About this exercise:
Return a copy of every line in the data below that contains "сустава".
- - -
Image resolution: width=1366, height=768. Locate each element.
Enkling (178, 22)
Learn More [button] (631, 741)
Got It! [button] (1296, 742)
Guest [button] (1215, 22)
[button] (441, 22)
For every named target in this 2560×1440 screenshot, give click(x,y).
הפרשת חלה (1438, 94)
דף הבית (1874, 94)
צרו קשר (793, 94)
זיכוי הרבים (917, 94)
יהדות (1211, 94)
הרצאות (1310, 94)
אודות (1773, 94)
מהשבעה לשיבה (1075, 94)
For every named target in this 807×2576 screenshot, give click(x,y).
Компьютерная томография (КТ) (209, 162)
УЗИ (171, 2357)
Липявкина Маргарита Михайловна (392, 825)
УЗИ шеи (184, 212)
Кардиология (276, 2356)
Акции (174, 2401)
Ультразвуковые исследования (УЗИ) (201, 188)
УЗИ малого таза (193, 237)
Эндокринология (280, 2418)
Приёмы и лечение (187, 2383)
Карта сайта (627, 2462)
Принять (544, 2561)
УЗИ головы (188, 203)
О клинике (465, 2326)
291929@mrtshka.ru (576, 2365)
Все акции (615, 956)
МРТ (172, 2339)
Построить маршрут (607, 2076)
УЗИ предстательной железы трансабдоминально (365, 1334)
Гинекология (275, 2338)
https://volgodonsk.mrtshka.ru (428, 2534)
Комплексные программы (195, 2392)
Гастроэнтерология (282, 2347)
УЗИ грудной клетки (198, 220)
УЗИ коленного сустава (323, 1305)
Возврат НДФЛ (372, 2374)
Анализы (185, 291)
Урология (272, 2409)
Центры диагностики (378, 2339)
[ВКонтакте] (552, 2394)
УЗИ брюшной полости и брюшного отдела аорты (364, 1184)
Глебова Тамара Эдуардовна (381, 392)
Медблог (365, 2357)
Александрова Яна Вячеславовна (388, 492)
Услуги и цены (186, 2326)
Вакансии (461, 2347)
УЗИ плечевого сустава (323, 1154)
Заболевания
- - -
Final answer:
УЗИ коленного сустава (323, 1305)
УЗИ плечевого сустава (323, 1154)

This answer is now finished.